TSA: Obviously then there’s not much about this game that’s supposed to be taken too seriously. That said, the hero’s motivation is basically the traditional damsel in distress or love-interest kidnap routine. Do you worry that, given recent sensitivities around the issue of misogyny in games, that might receive some negative response?
CMQ: Whenever you do anything you get negative responses, it is the internet after all.
To be honest – we talked about that internally. I think Guacamelee! tackles some important stereotypes, and sometimes you can’t address them all. With that said it was important for us to make sure El Presidente’s Daughter was portrayed as a strong female character in an effort to avoid just that traditional story line.
When players read her dialogue I think they’ll see that.
TSA: Dia de los Muertos and its myths and imagery in Mexican culture seems to offer a huge opportunity for styling and character reference, as well as Guacamelee!’s two-world mechanic. How much research goes into getting that setting right and did you encounter any really weird stuff in the course of that research?
CMQ: A lot of effort and research was involved. The team addressed books, people, and the internet. Nothing was found that was weird, but certainly different. I think that is something that’ll happen a lot when exploring a culture that you didn’t grow up with. Imagine trying to explain poutine to a Mexican (or an American) and not sound crazy?
TSA: Some people will use the term “Metroid-vania” to describe Guacamelee!. Do you think that’s a fair shortcut to describe the systems in place and are you happy to hear the comparison?
CMQ: Guacamelee! is really a mashup of genres, so I can’t fault anyone if they describe the game in any way. Describing Guacamelee! as Metroid-vania is ok – and I think accurate. With that said, it is also accurate to call the game a platform brawler. :)

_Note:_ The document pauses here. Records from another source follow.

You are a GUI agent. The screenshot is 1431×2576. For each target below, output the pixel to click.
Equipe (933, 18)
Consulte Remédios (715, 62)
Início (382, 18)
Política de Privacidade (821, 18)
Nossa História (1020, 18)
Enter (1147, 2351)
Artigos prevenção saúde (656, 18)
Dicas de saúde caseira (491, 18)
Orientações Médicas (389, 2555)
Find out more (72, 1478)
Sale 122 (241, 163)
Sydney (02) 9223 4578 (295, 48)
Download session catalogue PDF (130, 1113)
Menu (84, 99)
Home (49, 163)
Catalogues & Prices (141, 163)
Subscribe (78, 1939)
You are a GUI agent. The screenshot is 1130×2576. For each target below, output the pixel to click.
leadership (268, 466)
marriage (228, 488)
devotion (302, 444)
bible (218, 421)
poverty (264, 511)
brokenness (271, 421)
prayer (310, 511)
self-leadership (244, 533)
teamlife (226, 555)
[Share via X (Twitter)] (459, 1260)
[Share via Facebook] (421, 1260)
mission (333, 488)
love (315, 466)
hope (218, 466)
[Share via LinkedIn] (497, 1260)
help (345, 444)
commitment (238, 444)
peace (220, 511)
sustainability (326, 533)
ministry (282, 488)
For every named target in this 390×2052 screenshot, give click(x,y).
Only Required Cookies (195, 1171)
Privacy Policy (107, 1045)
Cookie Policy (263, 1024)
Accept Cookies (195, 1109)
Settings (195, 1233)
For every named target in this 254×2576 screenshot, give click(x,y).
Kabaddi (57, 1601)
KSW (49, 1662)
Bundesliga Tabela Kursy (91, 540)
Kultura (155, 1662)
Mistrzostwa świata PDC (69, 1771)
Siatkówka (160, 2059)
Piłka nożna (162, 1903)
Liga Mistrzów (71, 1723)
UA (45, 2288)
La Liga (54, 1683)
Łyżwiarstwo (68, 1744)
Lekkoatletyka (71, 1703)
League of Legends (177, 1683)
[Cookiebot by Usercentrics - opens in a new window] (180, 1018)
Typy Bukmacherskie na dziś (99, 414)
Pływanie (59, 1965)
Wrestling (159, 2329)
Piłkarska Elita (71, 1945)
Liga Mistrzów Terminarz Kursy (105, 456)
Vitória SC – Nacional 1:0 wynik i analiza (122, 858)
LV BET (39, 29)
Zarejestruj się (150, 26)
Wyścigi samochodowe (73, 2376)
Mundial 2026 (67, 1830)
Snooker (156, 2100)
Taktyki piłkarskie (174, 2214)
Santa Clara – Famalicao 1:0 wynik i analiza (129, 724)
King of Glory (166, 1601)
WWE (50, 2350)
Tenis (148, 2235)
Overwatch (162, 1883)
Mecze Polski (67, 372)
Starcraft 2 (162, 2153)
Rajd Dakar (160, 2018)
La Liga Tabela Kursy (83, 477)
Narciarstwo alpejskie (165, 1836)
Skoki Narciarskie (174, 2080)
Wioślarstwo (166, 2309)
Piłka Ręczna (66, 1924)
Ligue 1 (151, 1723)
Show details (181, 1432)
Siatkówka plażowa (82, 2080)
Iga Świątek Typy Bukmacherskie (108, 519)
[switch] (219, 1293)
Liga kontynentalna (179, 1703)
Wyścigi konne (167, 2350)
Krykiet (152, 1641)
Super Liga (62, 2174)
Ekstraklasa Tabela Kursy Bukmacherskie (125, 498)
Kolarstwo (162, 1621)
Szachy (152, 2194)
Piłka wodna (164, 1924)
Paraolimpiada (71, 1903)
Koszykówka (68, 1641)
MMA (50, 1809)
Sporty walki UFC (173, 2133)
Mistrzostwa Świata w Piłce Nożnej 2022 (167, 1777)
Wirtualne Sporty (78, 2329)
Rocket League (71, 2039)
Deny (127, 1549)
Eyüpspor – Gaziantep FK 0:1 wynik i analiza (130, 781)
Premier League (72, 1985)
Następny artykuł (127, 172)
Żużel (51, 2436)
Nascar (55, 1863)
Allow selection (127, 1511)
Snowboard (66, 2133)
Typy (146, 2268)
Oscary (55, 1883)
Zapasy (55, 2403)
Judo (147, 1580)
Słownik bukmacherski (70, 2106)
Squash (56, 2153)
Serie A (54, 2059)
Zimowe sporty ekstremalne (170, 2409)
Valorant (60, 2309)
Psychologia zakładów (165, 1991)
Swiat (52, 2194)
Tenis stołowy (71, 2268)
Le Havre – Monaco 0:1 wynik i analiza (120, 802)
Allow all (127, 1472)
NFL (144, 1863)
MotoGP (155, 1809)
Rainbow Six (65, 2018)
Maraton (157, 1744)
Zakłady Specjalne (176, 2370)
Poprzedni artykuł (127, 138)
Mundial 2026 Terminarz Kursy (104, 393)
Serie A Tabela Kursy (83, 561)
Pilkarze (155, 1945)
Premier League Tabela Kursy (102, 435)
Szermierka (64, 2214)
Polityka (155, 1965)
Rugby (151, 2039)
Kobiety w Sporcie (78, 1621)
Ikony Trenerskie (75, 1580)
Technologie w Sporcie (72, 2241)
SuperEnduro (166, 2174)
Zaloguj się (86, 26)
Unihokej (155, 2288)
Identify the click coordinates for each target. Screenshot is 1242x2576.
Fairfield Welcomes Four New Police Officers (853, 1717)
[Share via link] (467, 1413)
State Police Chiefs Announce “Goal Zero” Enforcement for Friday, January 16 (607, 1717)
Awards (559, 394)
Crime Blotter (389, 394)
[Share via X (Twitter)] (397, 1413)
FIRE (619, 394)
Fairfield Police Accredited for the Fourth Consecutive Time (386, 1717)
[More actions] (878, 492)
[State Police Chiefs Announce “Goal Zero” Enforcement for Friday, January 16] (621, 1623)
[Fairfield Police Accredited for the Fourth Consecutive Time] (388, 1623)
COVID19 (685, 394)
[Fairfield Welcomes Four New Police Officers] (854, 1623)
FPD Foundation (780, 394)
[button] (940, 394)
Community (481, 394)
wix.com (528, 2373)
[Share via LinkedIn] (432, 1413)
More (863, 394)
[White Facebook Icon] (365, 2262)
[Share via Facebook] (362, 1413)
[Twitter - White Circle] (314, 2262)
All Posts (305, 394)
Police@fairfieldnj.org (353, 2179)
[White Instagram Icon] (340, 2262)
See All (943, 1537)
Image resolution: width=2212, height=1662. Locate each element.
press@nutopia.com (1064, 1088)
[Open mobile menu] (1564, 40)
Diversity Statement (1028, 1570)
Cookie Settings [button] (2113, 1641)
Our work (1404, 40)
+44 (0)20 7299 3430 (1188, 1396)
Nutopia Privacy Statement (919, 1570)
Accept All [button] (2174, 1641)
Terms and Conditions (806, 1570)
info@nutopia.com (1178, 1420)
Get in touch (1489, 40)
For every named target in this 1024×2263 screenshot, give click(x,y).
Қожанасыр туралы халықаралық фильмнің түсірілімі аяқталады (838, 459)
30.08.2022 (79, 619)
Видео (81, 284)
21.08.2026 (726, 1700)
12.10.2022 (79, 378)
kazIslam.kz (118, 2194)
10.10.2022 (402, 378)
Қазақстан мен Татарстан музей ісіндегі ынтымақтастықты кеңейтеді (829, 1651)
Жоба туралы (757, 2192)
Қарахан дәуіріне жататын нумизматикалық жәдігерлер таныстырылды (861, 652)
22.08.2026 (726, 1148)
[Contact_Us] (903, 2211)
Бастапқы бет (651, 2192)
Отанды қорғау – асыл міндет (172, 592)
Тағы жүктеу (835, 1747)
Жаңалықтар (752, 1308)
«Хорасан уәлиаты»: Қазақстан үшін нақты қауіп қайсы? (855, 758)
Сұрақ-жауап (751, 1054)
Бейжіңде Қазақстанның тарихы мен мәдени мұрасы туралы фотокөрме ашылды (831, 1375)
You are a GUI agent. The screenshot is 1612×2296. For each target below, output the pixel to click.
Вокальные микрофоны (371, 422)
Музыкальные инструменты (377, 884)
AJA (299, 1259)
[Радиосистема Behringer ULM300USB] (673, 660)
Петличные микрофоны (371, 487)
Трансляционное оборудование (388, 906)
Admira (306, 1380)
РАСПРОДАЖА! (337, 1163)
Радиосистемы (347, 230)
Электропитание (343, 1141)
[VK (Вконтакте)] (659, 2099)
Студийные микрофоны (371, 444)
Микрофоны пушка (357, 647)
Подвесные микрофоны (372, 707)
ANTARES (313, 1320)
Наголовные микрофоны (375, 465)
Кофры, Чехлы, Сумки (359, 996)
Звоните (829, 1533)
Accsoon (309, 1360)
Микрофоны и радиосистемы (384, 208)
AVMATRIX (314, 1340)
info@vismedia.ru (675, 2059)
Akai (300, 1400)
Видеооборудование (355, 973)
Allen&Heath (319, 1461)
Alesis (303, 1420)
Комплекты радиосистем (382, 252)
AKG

TSA: As part of the early discussion for our review process, it was suggested that I present a video review while wearing a luchador’s mask. Totally serious delivery, never even acknowledging that the mask was there. Do you know where we can buy a luchador mask?
CMQ: In Mexico? There are a few shops in our city (Toronto) that mostly sell Mexican merchandise and food, so we’re lucky. Whatever is closer, Mexico or Toronto.
TSA: Speaking of Toronto, what state is the studio in right now, are you working on extra content, tweaking for updates, moving on to the next project or biting your nails and waiting for its reception?
CMQ: Haha – the studio is actually working on all those things! Mostly nail biting though.
TSA: Do you ever yearn for the leap to a giant publisher and a AAA budget?
CMQ: Not often. It would be nice if everyone in the world knew your game was coming out, but, overall the advantages of working at a small independent games studio are pretty good. Everyone on the team has input into every aspect of the game, and that’s the way we like it.
TSA: And finally, the most important question, tequila or mezcal?
CMQ: I’m a tequila guy (my current favorite is La Cava Don Agustin).